Optimal Eye Surgeon: Finding Image Priors through Sparse Generators at Initialization
Avrajit Ghosh, Xitong Zhang, Kenneth K. Sun, Qing Qu, Saiprasad Ravishankar, Rongrong Wang
TL;DR
The paper presents Optimal Eye Surgeon (OES), a pruning-at-initialization framework that extracts Sparse-DIP subnetworks from a densely parameterized image generator to serve as underparameterized image priors for unsupervised reconstruction. By learning a Bernoulli mask at random initialization with KL regularization toward a target sparsity and using the Gumbel-Softmax reparameterization, OES yields Sparse-DIP that denoises effectively without overfitting and can be transferred across images and datasets. Empirically, OES outperforms Lottery Ticket-based and other pruning methods for DIP tasks, demonstrates robust denoising and reconstruction across benchmarks, and extends to MRI reconstruction scenarios, highlighting the practical impact of sparse generators as priors in image restoration.

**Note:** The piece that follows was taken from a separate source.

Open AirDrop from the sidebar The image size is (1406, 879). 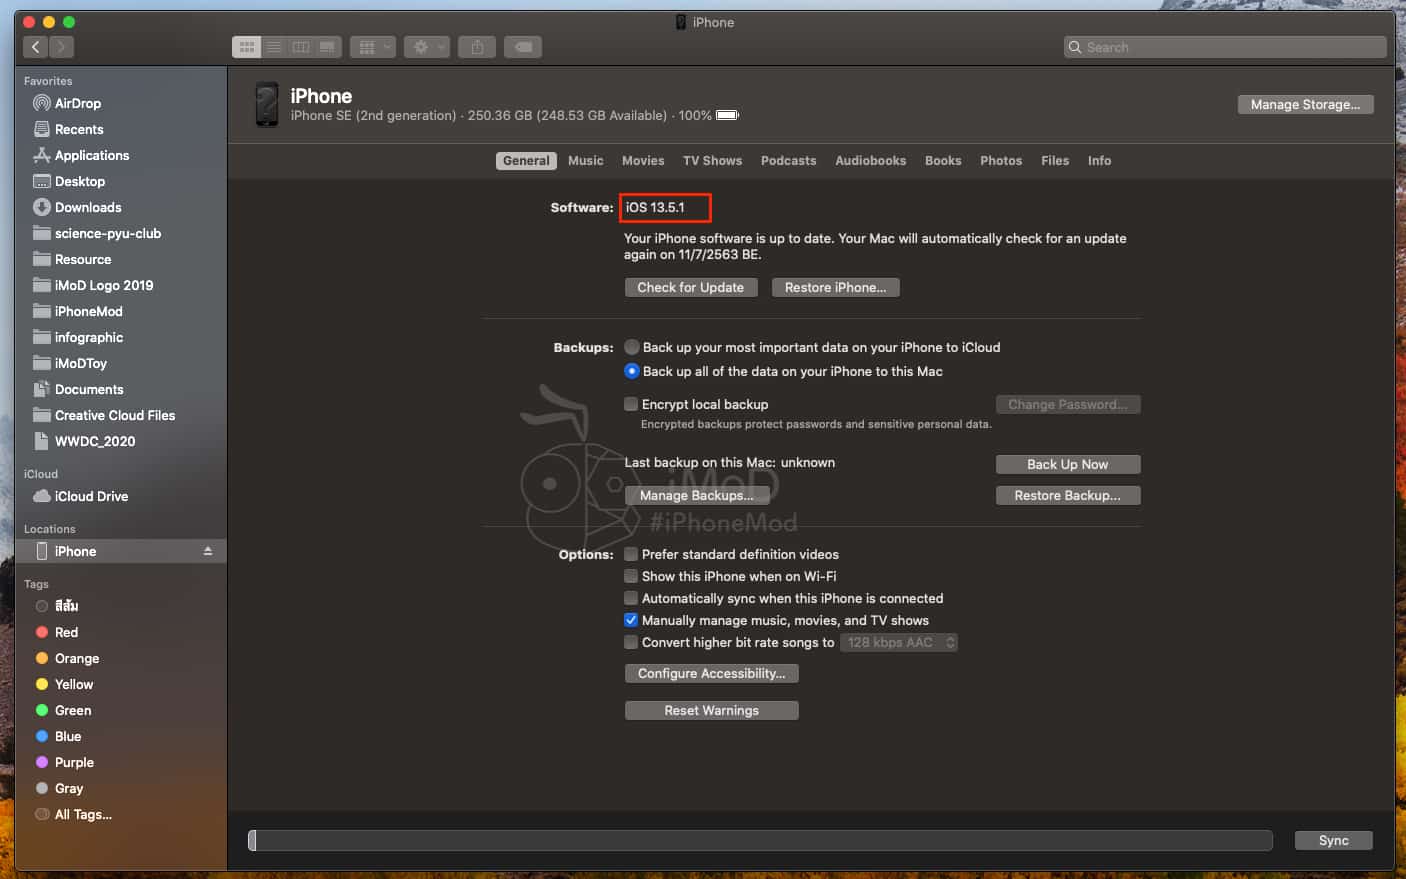(77, 103)
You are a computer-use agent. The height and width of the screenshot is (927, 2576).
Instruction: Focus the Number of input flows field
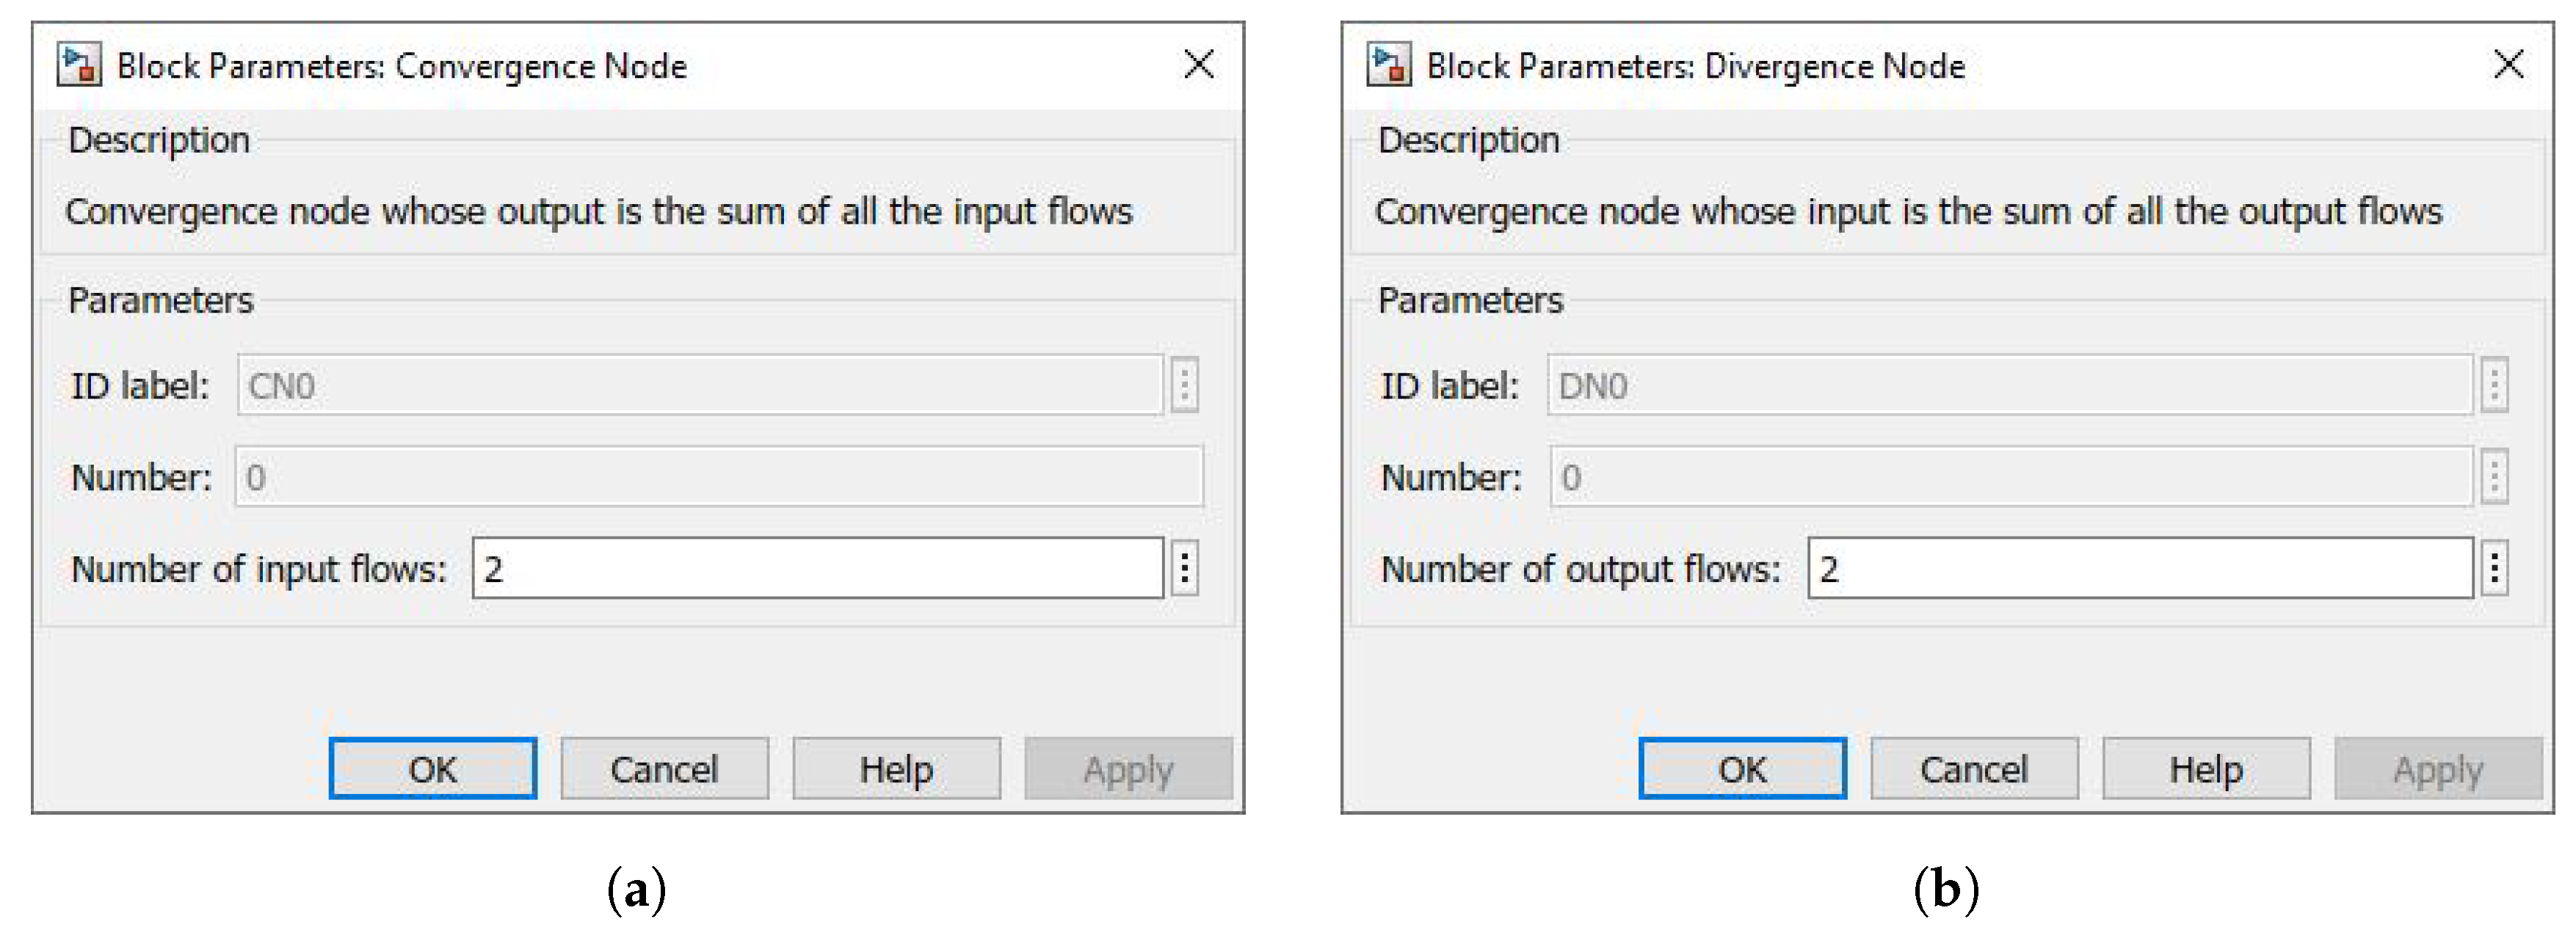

The work also clarifies the limitations and trade-offs of pruning strategies, emphasizing the encoder-decoder structure and the importance of the initial masking for forming reliable priors.
Abstract
We introduce Optimal Eye Surgeon (OES), a framework for pruning and training deep image generator networks. Typically, untrained deep convolutional networks, which include image sampling operations, serve as effective image priors (Ulyanov et al., 2018). However, they tend to overfit to noise in image restoration tasks due to being overparameterized. OES addresses this by adaptively pruning networks at random initialization to a level of underparameterization. This process effectively captures low-frequency image components even without training, by just masking. When trained to fit noisy images, these pruned subnetworks, which we term Sparse-DIP, resist overfitting to noise. This benefit arises from underparameterization and the regularization effect of masking, constraining them in the manifold of image priors. We demonstrate that subnetworks pruned through OES surpass other leading pruning methods, such as the Lottery Ticket Hypothesis, which is known to be suboptimal for image recovery tasks (Wu et al., 2023). Our extensive experiments demonstrate the transferability of OES-masks and the characteristics of sparse-subnetworks for image generation. Code is available at https://github.com/Avra98/Optimal-Eye-Surgeon.git.